Tremella fibulifera

Scientific classification
- Kingdom: Fungi
- Division: Basidiomycota
- Class: Tremellomycetes
- Order: Tremellales
- Family: Tremellaceae
- Genus: Tremella
- Species: T. fibulifera
- Binomial name: Tremella fibulifera Möller (1895)

= Tremella fibulifera =

- Authority: Möller (1895)

Species of fungus

Tremella fibulifera is a species of fungus in the family Tremellaceae. It produces soft, whitish, lobed to frondose, gelatinous basidiocarps (fruit bodies) and is parasitic on other fungi on dead branches of broad-leaved trees. It was originally described from Brazil.

== Taxonomy ==
Tremella fibulifera was first published in 1895 by German mycologist Alfred Möller based on a collection made in Brazil.

== Description ==
Fruit bodies are soft, gelatinous, whitish, up to 2.5 cm (1 in) across, and lobed. Microscopically, the basidia are tremelloid (subglobose, with oblique to vertical septa), 4-celled, 13 to 18 by 9 to 16 μm.
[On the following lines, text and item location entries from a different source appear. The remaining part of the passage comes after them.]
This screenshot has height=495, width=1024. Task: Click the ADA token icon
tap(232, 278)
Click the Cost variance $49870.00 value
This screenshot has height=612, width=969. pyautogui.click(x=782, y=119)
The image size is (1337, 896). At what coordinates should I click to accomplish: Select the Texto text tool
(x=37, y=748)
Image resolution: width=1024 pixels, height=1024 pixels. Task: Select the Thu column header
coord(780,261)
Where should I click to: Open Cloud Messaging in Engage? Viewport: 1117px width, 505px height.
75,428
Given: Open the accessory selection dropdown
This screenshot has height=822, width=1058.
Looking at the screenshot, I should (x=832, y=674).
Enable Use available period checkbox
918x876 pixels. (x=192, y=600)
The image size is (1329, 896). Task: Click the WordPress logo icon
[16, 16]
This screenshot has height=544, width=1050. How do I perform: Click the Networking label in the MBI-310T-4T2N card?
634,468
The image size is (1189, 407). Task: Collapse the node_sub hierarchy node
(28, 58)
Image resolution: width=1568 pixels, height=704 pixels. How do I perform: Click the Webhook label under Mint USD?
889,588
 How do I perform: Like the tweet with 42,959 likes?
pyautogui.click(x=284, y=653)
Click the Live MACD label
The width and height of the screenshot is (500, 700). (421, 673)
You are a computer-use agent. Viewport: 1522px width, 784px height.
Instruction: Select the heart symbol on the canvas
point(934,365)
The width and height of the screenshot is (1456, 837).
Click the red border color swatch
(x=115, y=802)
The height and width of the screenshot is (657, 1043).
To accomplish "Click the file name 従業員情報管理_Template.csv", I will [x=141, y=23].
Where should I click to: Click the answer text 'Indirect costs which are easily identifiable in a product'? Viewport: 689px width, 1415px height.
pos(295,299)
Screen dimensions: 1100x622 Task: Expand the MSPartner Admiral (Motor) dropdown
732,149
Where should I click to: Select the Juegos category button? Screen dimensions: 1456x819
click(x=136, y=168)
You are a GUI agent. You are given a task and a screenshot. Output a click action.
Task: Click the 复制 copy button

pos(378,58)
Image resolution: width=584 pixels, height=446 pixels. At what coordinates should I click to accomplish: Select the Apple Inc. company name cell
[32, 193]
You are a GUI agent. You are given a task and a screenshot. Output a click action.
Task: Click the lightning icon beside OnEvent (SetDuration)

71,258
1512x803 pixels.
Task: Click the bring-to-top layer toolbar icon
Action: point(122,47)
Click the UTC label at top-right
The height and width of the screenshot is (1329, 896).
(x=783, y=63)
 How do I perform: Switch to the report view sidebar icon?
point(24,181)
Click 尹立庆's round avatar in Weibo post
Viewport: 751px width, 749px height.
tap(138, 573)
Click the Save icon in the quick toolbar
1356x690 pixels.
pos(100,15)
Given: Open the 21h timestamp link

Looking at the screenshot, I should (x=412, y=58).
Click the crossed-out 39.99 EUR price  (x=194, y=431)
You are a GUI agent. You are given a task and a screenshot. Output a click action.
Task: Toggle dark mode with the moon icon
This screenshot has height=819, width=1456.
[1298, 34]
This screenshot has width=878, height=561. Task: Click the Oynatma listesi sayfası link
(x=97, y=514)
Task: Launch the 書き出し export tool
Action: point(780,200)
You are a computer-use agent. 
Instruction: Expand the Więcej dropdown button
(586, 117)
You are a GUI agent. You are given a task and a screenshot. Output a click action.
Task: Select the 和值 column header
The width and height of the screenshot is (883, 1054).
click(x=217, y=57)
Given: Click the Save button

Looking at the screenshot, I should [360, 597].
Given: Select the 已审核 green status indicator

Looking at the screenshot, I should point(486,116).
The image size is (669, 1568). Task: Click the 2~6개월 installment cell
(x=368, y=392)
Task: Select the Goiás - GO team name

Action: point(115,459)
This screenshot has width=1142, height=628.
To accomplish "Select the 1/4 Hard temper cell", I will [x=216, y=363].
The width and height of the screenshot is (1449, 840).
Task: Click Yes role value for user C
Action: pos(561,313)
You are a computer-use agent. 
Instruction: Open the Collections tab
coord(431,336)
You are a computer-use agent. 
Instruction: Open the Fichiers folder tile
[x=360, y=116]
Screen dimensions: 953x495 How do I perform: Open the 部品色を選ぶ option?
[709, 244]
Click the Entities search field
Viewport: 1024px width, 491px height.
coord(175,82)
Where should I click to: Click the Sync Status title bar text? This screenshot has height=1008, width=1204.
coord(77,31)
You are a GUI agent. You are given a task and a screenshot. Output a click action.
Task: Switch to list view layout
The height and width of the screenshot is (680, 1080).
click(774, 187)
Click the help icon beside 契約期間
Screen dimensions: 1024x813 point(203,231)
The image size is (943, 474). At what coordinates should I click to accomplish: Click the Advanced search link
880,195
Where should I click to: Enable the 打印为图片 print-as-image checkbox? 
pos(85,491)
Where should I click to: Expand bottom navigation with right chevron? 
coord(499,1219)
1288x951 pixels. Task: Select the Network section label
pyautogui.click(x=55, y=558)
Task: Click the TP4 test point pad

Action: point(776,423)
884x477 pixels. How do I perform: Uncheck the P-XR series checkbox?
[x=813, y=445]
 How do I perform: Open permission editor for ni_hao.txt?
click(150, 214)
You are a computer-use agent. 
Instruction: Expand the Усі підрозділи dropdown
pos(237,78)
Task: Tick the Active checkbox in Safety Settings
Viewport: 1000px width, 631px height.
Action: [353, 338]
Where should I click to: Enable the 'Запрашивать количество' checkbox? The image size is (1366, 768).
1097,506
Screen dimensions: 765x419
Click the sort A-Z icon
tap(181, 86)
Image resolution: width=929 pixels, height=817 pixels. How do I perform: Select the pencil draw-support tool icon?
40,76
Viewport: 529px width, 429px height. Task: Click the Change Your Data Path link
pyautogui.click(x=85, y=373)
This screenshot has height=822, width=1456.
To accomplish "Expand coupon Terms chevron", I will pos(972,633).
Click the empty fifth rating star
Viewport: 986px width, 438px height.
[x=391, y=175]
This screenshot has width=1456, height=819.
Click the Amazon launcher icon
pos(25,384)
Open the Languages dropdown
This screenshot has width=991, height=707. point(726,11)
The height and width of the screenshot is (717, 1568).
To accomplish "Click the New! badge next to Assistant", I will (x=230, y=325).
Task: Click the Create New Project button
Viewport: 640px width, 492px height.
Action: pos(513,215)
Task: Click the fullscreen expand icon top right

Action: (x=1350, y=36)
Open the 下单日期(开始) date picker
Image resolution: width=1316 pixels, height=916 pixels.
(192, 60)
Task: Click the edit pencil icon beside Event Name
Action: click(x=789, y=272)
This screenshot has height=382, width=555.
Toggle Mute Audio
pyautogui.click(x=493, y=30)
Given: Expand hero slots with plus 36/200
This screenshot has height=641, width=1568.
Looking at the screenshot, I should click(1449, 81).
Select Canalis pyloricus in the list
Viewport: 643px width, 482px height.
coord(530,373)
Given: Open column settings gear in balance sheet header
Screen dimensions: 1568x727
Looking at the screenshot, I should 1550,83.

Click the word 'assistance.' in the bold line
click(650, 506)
The basidiospores are ellipsoid, smooth, 7 to 10 by 6 to 7 μm.

== Similar species ==
Tremella subfibulifera, also described from Brazil, appears macroscopically identical but differs microscopically in having slightly smaller basidiospores (5.5 to 10 by 4 to 6 μm). DNA sequencing has shown that it is a distinct species. Several other species, including Tremella olens and Tremella neofibulifera, are macroscopically similar and belong within the T. fibulifera complex, but occur in Asia or Australia.

== Habitat and distribution ==
Tremella fibulifera is a parasite on lignicolous fungi, but its host species is unknown, though collections have been noted on pyrenomycetes. It is found on dead, attached or fallen branches of broad-leaved trees.

The species is currently known from Brazil, Colombia, Costa Rica, Panama, Venezuela (as T. olens), and Jamaica (as T. olens).